* Assigned task
Your task is to output the data exactly as it stands.
*** Records provided Section Begins ***
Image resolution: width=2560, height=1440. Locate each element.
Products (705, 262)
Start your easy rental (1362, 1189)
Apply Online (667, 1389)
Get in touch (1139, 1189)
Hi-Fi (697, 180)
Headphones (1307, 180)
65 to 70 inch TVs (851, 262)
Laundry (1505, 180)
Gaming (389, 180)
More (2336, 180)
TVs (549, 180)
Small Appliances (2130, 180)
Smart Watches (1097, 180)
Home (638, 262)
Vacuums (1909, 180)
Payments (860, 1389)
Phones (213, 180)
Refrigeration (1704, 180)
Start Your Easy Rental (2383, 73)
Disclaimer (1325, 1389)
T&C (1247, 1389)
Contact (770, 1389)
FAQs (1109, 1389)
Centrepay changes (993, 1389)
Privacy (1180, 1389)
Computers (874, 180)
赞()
*** Records provided Section Ends ***
* Response area
Image resolution: width=2560, height=1440. Locate each element.
Products (705, 262)
Start your easy rental (1362, 1189)
Apply Online (667, 1389)
Get in touch (1139, 1189)
Hi-Fi (697, 180)
Headphones (1307, 180)
65 to 70 inch TVs (851, 262)
Laundry (1505, 180)
Gaming (389, 180)
More (2336, 180)
TVs (549, 180)
Small Appliances (2130, 180)
Smart Watches (1097, 180)
Home (638, 262)
Vacuums (1909, 180)
Payments (860, 1389)
Phones (213, 180)
Refrigeration (1704, 180)
Start Your Easy Rental (2383, 73)
Disclaimer (1325, 1389)
T&C (1247, 1389)
Contact (770, 1389)
FAQs (1109, 1389)
Centrepay changes (993, 1389)
Privacy (1180, 1389)
Computers (874, 180)
赞()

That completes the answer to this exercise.